● **What the exercise asks**
From the data below, return all lines holding the string "resolution".

[Stored records]
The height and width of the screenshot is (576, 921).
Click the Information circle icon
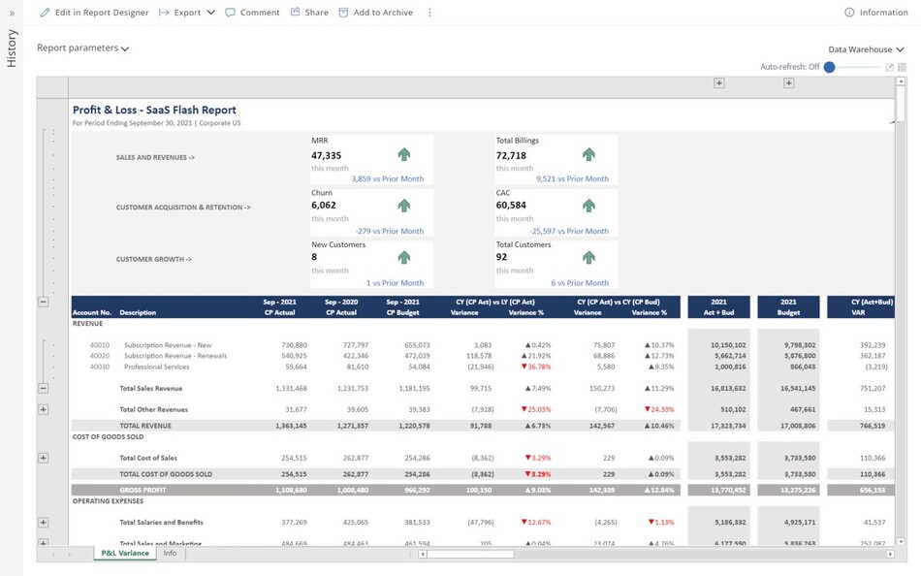[x=849, y=13]
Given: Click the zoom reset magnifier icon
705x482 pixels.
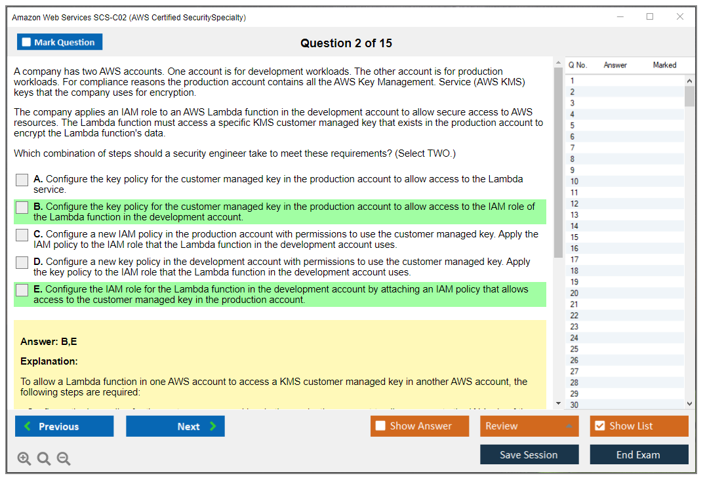Looking at the screenshot, I should [44, 459].
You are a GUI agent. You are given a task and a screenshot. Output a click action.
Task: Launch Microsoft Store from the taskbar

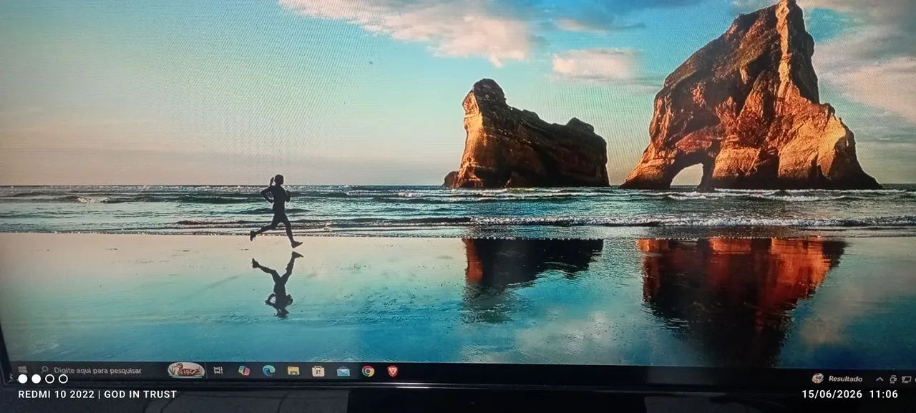(x=318, y=371)
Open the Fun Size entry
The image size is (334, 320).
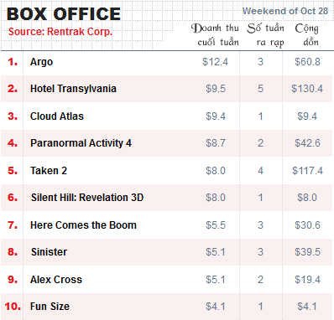pyautogui.click(x=50, y=307)
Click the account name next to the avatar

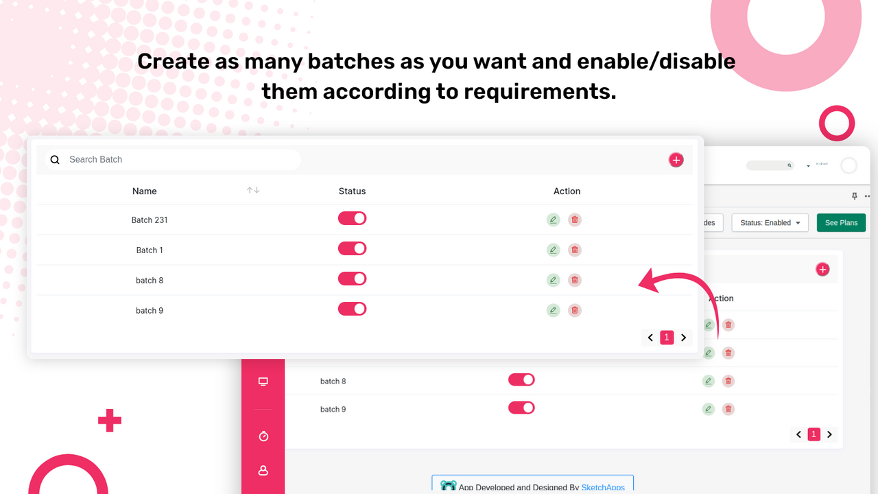(822, 164)
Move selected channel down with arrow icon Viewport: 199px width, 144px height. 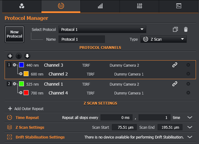27,56
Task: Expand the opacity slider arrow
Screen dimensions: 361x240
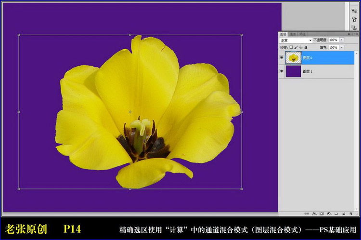Action: point(341,40)
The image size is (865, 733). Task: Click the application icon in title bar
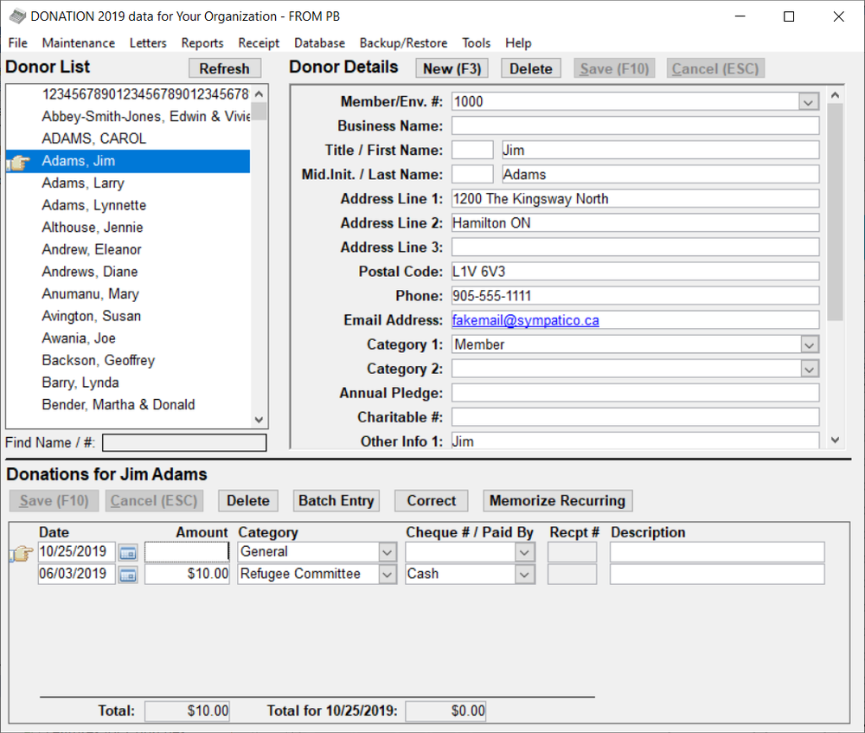point(16,16)
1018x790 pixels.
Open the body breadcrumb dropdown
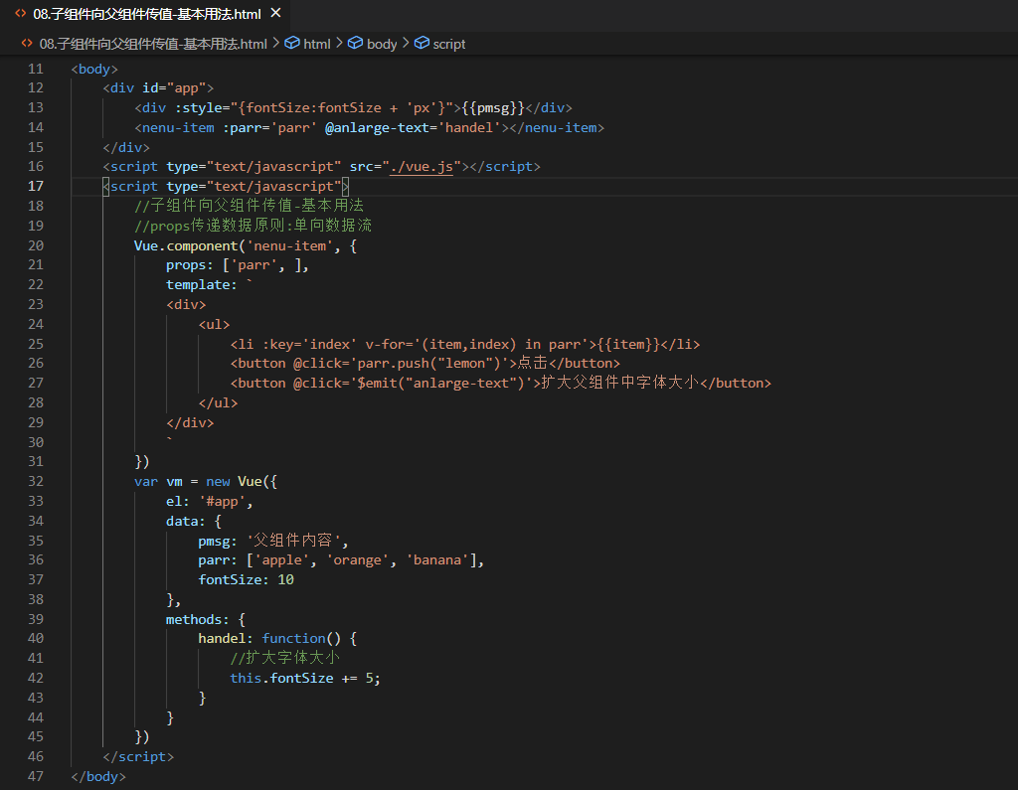coord(382,44)
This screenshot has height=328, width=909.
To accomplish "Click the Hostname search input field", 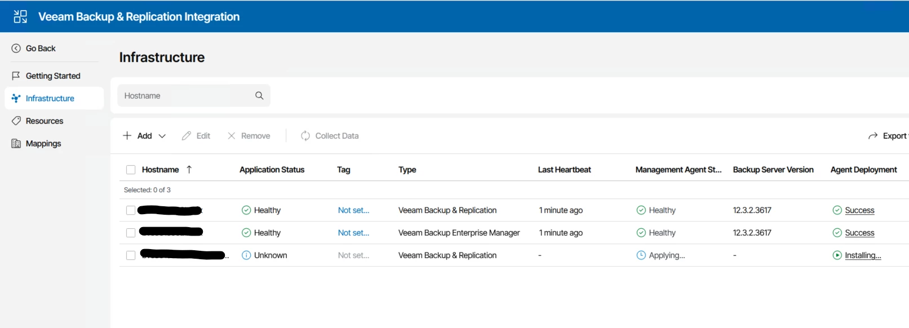I will (186, 96).
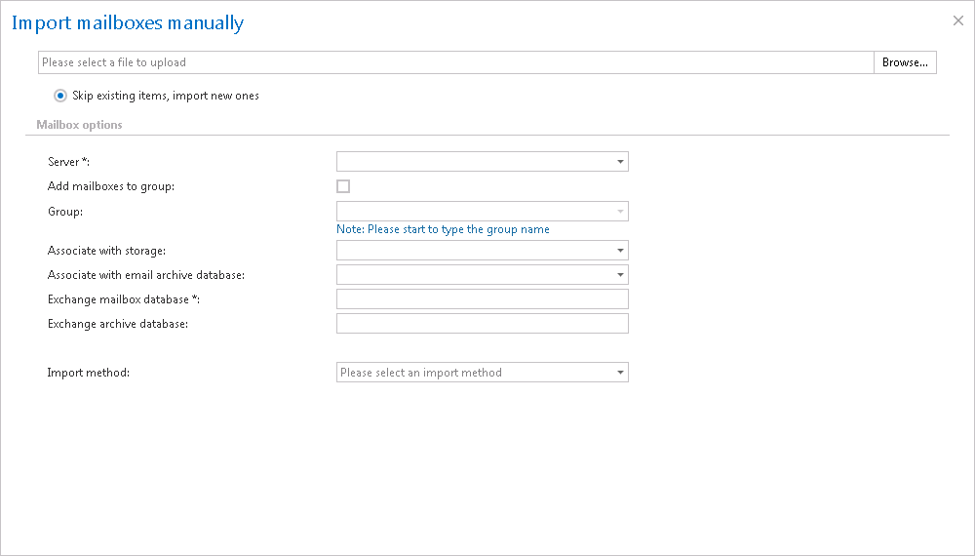Click the Mailbox options section heading
Screen dimensions: 975x556
[79, 125]
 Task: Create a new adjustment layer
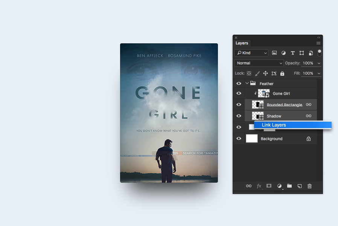(279, 186)
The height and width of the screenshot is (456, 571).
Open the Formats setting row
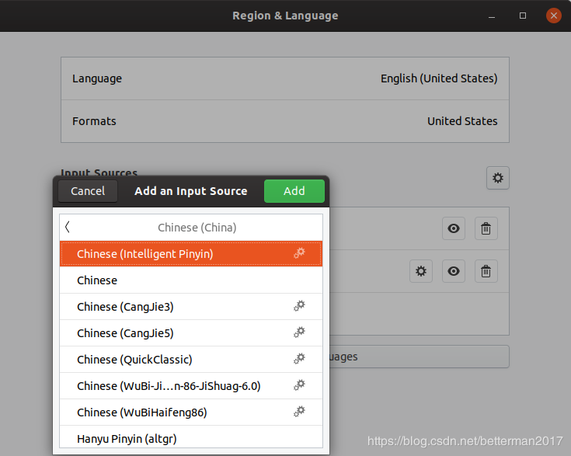(x=284, y=121)
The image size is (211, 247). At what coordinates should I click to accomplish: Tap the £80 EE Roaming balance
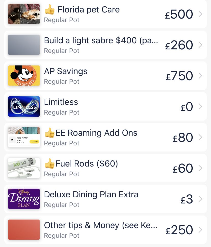click(x=183, y=138)
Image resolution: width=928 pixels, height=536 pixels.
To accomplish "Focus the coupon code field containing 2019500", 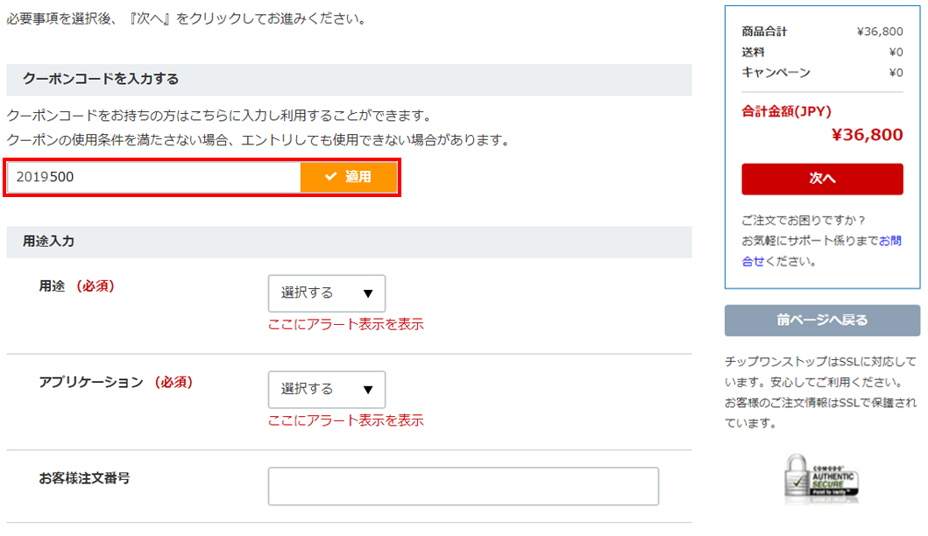I will point(154,177).
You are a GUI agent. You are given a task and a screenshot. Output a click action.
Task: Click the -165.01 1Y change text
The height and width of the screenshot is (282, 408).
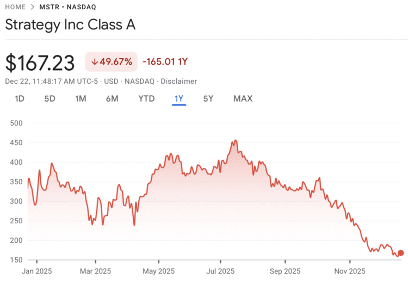point(165,62)
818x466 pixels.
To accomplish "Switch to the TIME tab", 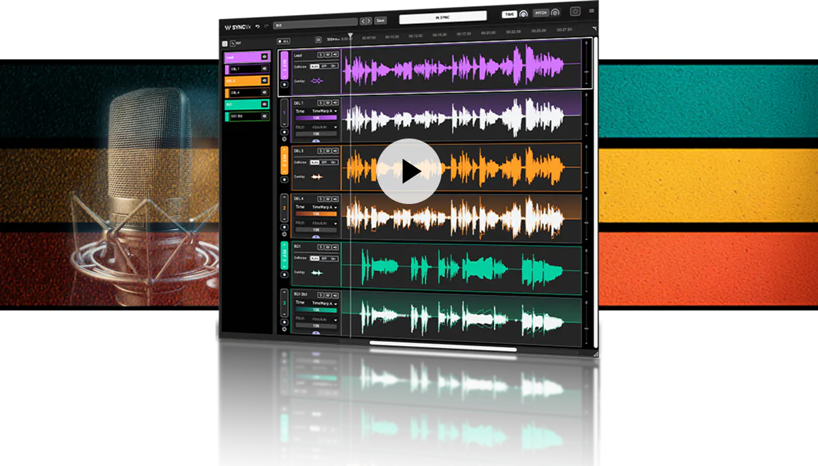I will pyautogui.click(x=508, y=13).
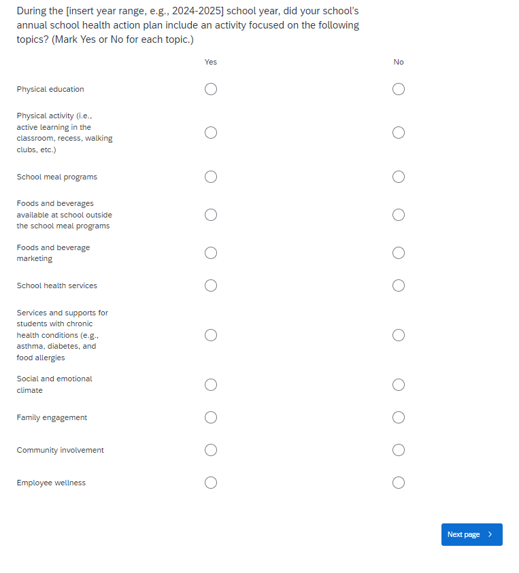The height and width of the screenshot is (573, 519).
Task: Select Yes for Physical education
Action: (211, 89)
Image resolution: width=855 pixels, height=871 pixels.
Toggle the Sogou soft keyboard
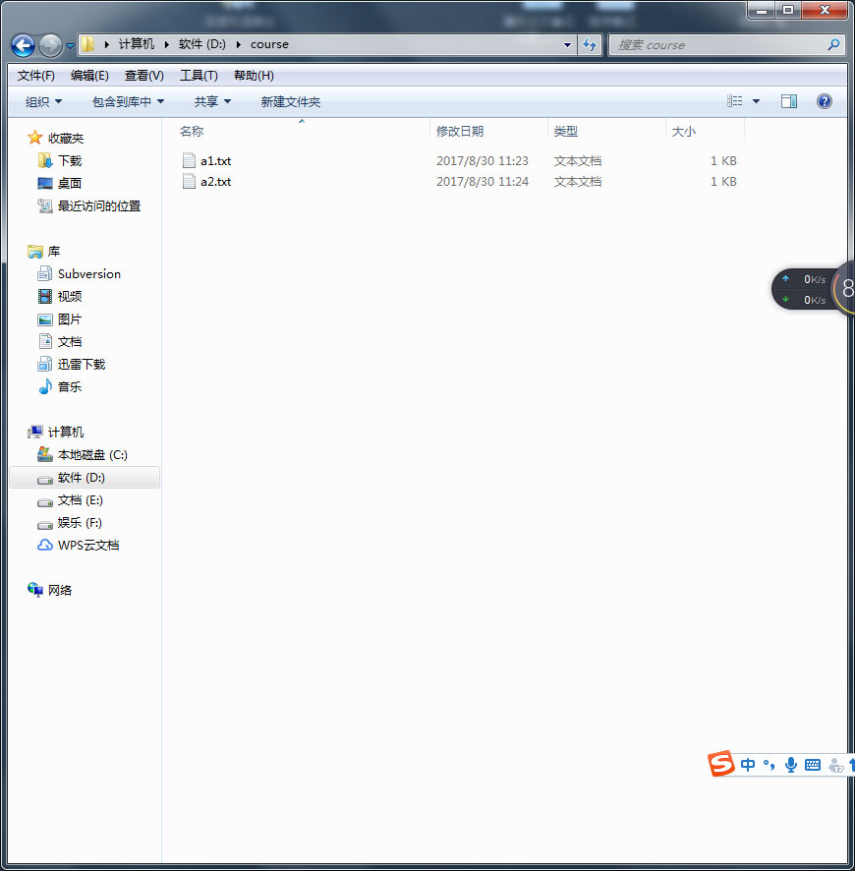[814, 764]
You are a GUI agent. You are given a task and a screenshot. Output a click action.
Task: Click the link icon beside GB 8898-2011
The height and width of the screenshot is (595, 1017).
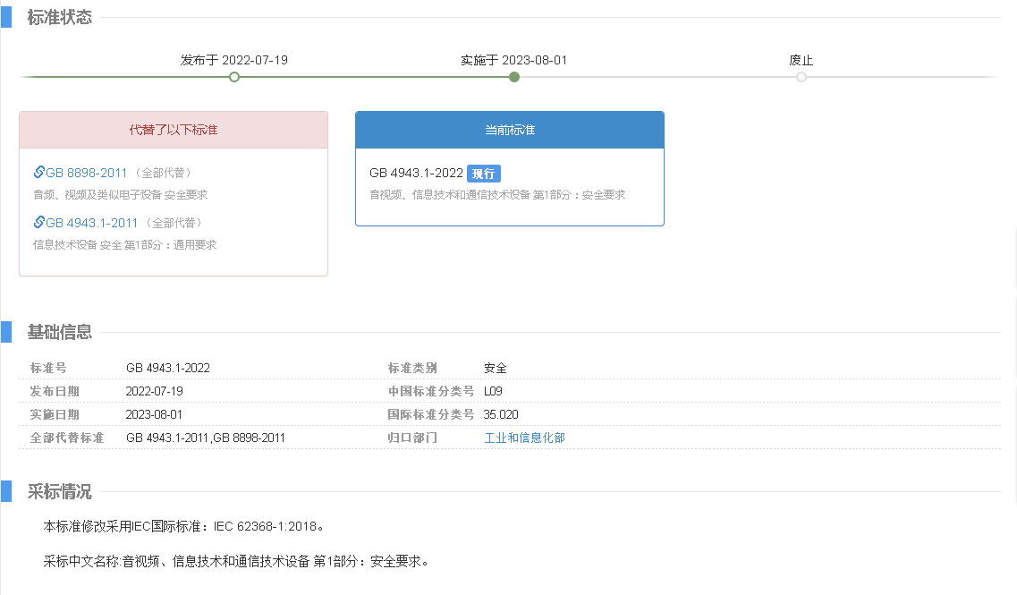[x=38, y=173]
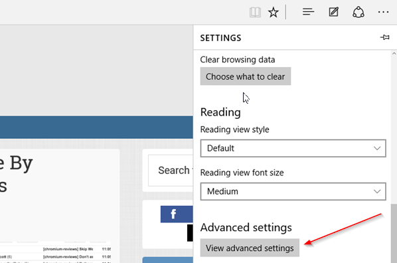
Task: Click the article headline ending in By
Action: tap(16, 163)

● **Expected answer**
Image resolution: width=928 pixels, height=536 pixels.
Image resolution: width=855 pixels, height=871 pixels.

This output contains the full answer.